A space variant Optimal Trade-off Maximum Average Correlation Height (OT-MACH) filter is designed specifically for images acquired from a forward looking infrared (FLIR) sensor, using the maximum of the power spectral density (PSD) of the input image instead of the white noise covariance factor. The kernel can be locally modified depending upon its position in the input frame, which enables adaptation of the filter dependant on background heat signature variances and also enables the normalization of the filter energy levels. The detection capabilities of the filter were evaluated using different data sets of real images and 3D models for a suspected threat in order to define a thresholding parameter. The parameter was based on peak to correlation energy (PCE) and peak to side lobe ratio (PSR) of the correlation output which led to the definition of a criterion for predicting true and false detections.
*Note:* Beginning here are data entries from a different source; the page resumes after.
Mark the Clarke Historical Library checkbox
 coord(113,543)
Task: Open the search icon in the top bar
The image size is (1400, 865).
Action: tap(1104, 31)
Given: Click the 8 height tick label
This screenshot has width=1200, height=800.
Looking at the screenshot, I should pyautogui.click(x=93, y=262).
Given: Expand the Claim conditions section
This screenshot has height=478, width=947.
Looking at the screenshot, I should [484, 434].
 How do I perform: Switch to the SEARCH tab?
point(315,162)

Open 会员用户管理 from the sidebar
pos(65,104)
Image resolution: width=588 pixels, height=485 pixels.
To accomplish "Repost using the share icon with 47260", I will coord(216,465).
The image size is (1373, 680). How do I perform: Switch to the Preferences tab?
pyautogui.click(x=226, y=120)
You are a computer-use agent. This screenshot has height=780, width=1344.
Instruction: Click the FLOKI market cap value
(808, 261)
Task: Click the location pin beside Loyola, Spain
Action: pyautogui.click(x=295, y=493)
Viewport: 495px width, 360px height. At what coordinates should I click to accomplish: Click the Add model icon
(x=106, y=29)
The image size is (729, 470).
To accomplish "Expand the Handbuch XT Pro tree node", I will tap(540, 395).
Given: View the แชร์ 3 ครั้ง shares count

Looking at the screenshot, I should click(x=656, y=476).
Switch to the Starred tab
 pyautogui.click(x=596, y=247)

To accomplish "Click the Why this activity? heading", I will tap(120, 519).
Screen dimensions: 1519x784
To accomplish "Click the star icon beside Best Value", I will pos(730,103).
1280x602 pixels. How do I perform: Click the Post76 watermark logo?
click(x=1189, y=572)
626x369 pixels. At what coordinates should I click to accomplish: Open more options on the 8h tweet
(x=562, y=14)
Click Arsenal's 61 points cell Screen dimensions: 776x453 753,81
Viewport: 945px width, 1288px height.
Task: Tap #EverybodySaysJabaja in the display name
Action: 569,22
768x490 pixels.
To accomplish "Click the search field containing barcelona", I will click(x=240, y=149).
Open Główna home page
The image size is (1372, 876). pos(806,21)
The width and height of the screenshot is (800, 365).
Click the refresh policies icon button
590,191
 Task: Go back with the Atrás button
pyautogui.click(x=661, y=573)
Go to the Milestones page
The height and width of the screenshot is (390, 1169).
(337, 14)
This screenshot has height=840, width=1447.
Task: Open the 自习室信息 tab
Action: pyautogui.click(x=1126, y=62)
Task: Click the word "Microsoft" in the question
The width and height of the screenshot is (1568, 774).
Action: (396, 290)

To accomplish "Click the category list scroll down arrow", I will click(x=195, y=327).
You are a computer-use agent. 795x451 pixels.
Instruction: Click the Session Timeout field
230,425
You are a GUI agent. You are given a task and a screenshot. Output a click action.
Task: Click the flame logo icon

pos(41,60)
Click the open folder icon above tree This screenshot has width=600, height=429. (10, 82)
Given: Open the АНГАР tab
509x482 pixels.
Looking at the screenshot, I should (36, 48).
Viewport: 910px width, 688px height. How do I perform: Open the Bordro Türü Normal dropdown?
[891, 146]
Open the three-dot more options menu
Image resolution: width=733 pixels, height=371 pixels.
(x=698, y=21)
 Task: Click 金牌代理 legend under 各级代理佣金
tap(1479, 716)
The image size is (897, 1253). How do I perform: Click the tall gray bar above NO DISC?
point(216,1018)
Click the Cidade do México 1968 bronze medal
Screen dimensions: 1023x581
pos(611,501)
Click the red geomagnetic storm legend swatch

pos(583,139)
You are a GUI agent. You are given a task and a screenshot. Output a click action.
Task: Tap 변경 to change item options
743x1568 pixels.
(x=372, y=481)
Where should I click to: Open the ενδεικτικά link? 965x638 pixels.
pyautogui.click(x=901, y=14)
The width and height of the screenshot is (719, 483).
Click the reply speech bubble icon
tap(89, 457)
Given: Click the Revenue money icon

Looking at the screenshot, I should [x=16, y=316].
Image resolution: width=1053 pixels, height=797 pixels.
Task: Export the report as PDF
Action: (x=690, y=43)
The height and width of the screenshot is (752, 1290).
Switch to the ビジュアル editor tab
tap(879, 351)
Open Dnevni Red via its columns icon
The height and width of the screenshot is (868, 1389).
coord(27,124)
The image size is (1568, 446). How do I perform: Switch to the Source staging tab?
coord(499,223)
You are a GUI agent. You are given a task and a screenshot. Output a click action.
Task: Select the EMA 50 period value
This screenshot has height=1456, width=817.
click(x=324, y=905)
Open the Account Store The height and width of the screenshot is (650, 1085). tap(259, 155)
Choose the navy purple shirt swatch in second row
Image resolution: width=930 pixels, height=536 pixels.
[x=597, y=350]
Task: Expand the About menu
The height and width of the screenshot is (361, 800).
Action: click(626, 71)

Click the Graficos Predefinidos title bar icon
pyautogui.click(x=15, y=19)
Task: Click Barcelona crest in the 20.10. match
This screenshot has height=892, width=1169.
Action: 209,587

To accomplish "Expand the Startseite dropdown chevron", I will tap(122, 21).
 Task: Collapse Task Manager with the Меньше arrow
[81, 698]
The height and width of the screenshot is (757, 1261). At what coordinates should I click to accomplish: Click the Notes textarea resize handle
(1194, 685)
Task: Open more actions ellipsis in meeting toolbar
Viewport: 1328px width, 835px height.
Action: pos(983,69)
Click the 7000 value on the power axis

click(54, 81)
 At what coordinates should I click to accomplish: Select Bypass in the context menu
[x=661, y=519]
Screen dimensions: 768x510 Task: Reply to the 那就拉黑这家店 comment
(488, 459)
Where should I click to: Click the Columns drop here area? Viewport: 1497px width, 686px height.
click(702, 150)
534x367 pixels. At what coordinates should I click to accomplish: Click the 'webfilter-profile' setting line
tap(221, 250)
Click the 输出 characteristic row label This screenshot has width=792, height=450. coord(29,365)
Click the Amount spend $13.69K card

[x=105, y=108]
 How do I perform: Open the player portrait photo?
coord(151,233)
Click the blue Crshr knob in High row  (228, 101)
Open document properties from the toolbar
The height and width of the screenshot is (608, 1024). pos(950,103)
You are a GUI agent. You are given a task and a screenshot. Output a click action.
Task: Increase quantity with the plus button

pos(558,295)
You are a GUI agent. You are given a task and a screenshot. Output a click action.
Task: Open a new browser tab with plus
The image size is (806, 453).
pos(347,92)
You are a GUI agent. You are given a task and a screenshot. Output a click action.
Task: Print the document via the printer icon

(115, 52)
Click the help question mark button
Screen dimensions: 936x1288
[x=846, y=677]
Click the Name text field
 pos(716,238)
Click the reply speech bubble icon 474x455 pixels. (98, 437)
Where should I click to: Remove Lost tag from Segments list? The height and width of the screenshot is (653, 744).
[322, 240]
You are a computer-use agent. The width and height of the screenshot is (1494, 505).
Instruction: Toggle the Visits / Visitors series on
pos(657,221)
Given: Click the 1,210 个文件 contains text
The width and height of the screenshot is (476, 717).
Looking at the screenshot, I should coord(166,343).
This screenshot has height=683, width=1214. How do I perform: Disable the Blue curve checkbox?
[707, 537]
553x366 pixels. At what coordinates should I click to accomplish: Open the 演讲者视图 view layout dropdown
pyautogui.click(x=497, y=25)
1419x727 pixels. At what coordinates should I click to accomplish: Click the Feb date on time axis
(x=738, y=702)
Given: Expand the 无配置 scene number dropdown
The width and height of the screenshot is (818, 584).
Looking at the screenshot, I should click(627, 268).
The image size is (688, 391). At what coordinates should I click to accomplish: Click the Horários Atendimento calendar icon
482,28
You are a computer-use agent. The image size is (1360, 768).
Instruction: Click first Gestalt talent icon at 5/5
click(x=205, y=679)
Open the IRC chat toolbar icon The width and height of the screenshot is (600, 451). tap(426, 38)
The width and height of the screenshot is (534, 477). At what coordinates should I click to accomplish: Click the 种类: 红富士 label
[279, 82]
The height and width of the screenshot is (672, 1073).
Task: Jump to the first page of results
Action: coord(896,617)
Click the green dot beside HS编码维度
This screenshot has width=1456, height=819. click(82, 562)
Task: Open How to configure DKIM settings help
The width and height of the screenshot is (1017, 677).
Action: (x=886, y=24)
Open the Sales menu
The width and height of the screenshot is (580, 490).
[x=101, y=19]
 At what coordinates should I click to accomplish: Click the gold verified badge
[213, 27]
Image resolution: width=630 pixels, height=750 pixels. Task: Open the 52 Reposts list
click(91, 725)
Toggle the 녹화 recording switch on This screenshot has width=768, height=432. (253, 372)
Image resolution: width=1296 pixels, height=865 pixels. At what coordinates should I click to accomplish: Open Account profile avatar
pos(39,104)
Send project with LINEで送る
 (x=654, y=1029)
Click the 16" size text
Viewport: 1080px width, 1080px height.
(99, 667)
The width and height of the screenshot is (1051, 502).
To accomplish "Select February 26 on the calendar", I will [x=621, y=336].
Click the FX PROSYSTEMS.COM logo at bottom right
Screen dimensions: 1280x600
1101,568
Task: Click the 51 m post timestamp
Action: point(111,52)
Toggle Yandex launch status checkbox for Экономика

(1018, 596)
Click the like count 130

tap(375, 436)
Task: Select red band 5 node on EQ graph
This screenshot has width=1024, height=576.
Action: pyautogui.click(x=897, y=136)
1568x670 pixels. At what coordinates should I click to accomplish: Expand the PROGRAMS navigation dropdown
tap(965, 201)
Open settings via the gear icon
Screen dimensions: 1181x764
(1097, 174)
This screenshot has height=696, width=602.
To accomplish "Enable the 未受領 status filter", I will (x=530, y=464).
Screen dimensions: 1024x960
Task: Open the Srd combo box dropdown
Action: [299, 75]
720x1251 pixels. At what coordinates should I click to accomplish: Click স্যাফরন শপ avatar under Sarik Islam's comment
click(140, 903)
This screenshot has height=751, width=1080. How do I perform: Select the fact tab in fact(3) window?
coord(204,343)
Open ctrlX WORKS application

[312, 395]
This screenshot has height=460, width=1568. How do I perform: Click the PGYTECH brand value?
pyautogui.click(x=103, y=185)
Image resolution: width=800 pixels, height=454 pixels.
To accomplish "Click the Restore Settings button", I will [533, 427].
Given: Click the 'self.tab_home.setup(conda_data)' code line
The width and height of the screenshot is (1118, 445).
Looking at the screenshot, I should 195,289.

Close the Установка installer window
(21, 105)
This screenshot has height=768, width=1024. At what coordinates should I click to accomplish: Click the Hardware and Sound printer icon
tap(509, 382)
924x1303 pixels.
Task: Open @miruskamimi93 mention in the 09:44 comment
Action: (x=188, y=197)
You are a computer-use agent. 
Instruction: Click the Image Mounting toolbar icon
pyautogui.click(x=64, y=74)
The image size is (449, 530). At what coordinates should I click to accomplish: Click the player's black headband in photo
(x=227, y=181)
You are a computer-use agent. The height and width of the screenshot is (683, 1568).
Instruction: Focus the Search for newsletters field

The hardware implementation of the system has been discussed in terms of FPGA versus DSP chipsets and a performance benchmark has been created using millions of multiply-accumulate operations per second (MMAC) and the cost. In this paper we propose an implementation and performance evaluation of a security detection application which uses a space variant OT-MACH filter with different data sets. Also a performance benchmark has been created for the hardware implementation of the proposed system on popular FPGA and DSP chipsets.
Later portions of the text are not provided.